When others pushed back, arguing that Sanders is not another Obama, Mr. Pfeiffer agreed.

But his points about Sanders’s strength Tuesday night added to the counter-narrative that the debate wasn’t an unalloyed victory for Clinton.

MSNBC host Chris Matthews also pushed the line that Sanders won in his day-after interviews. 

“I don’t care who gets declared the winner,” said Mr. Matthews, the host of “Hardball.” “I think he won because he’s built up his troops, and he’s going to have a lot more numbers coming up in the next week or two in the polling.”

Also, let’s not forget that Sanders has drawn massive crowds, some upwards of 10,000 and 20,000 people, another sign of the grass-roots energy Sanders is attracting and Clinton isn’t.

In pre-debate polls, Clinton still had a significant lead for the Democratic nomination, 18 percentage points ahead of Sanders. If Vice President Joe Biden decides not to run, polls show more of his support will go to Clinton than Sanders. And it’s looking late for Mr. Biden to be starting a campaign.

So Clinton probably has nothing major to worry about with Sanders’s strong debate showing. The five-way boxing match in Las Vegas wasn’t a game-changer. And the only winner that really counts won’t be determined until voters start attending caucuses and primaries in February, and candidates start accruing convention delegates.

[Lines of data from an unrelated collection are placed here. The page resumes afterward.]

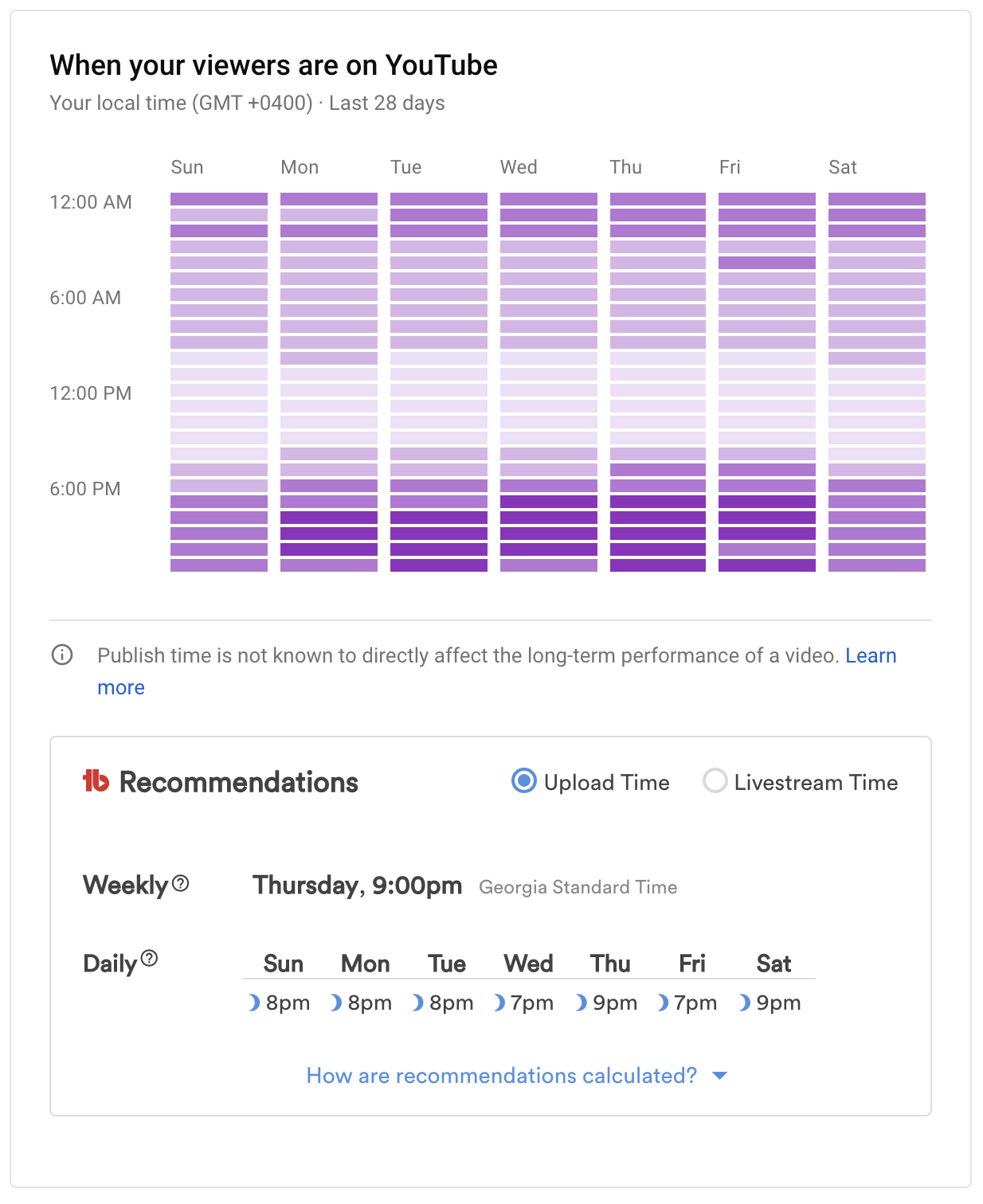
Task: Click Thursday, 9:00pm weekly recommendation
Action: [357, 885]
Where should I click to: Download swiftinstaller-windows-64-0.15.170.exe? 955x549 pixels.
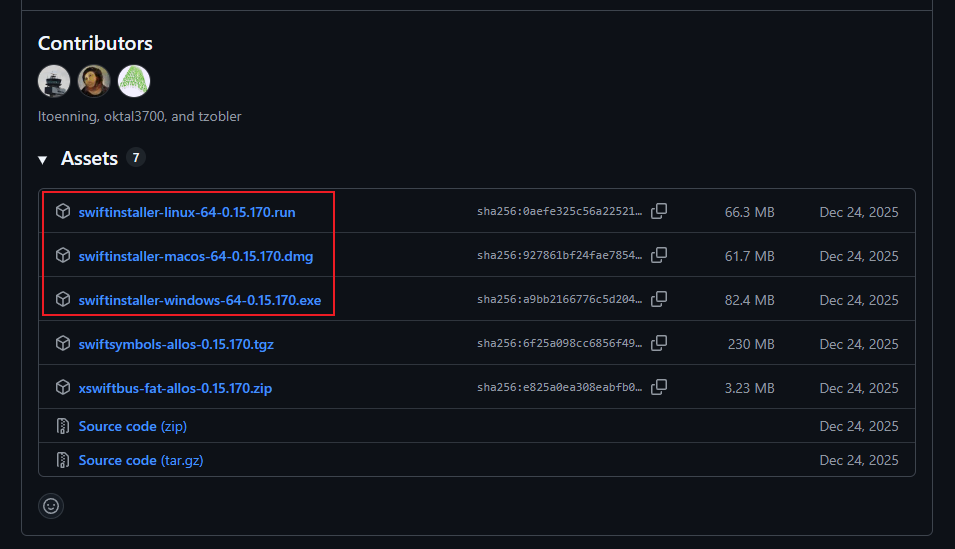coord(200,300)
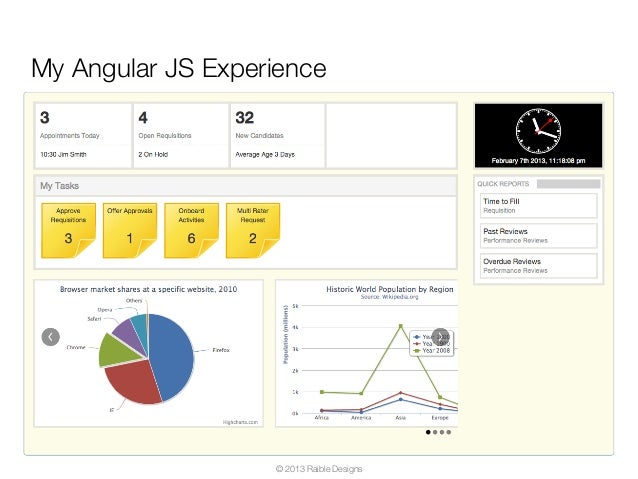
Task: Click the Appointments Today tile
Action: 83,136
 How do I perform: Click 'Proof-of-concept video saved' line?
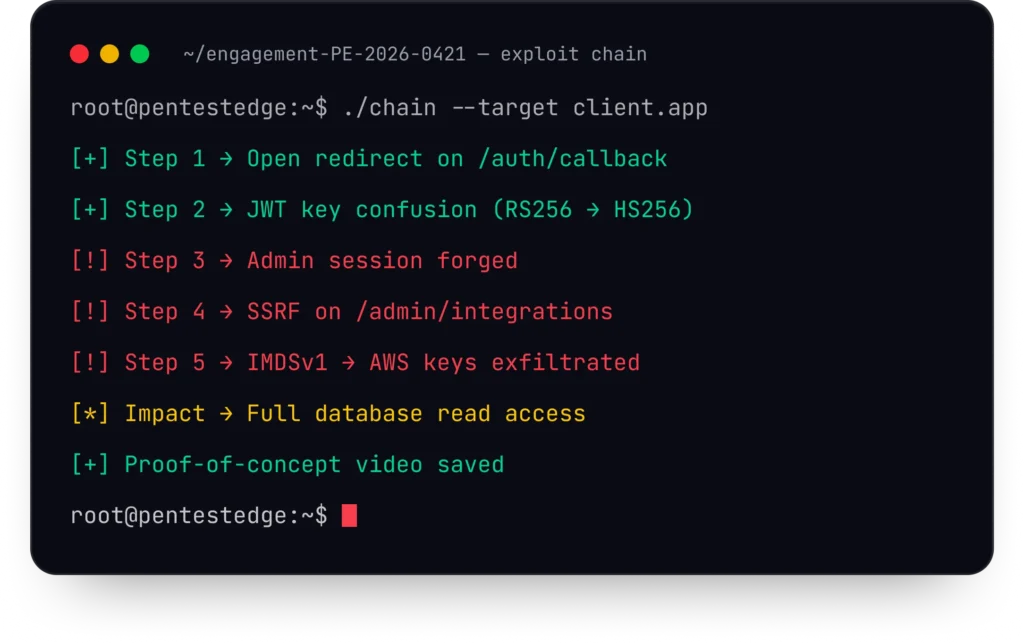pyautogui.click(x=314, y=464)
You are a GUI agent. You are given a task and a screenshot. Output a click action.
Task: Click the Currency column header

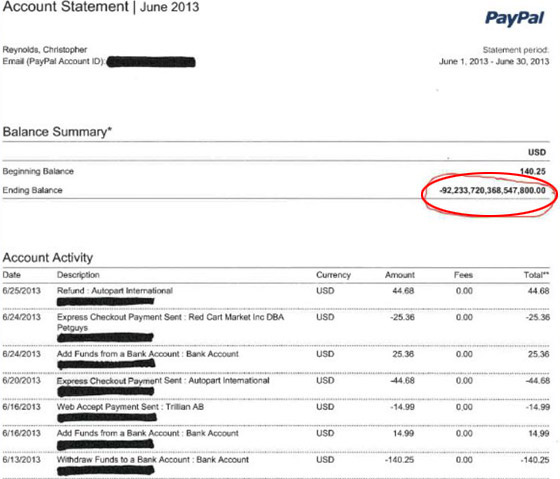pyautogui.click(x=333, y=275)
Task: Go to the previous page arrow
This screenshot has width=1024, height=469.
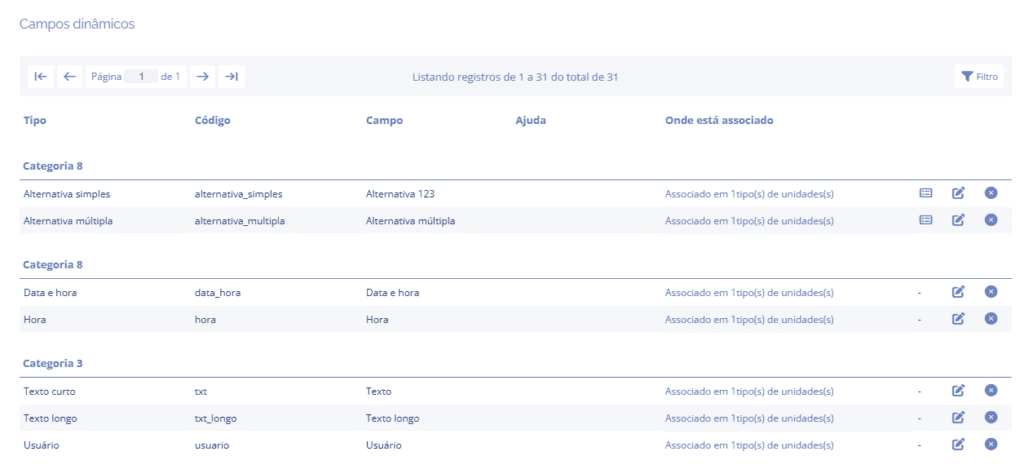Action: pos(69,77)
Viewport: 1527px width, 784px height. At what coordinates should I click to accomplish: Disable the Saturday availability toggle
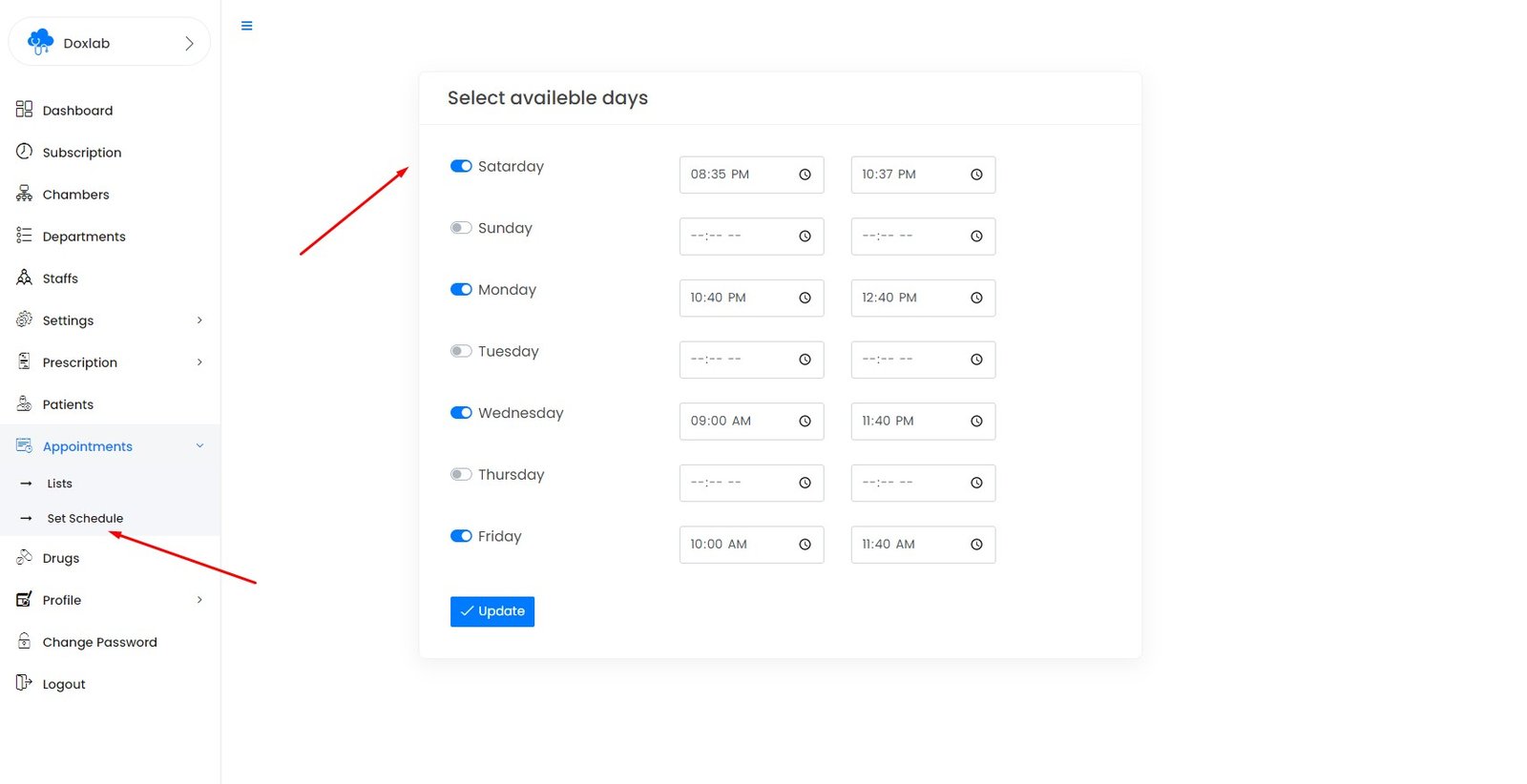click(461, 166)
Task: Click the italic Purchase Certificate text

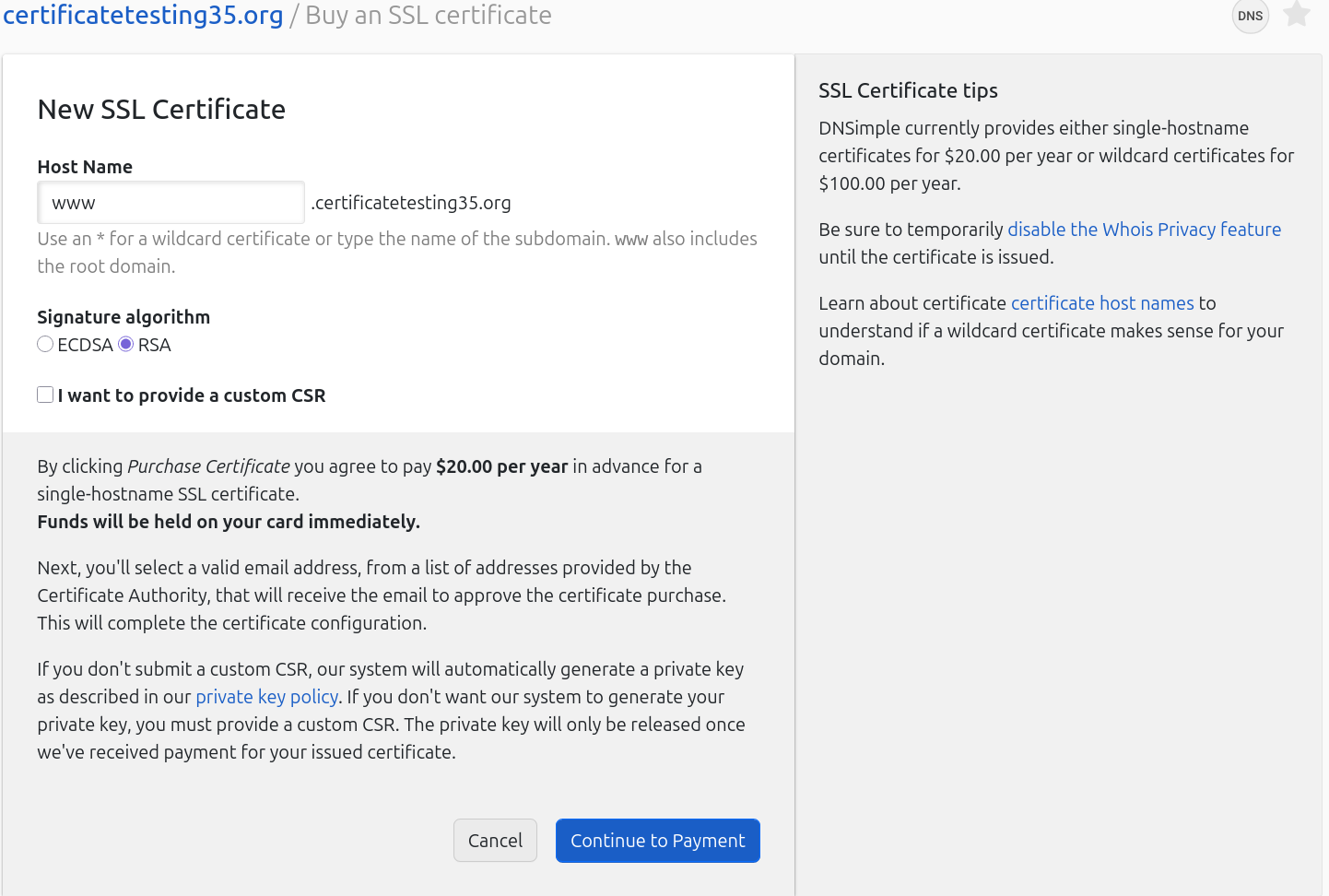Action: (x=208, y=466)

The challenge, then, for Clinton may be how to harness the energy of the Sanders supporters when and if he drops out. She’s already been shifting leftward on key issues, such as trade and climate change. But she’s a hawk on Syria and is playing the big-money game with campaign donations, both positions that are anathema to Sanders followers. If she can’t get liberal voters excited about her in November of 2016, she could have a real problem on her hands.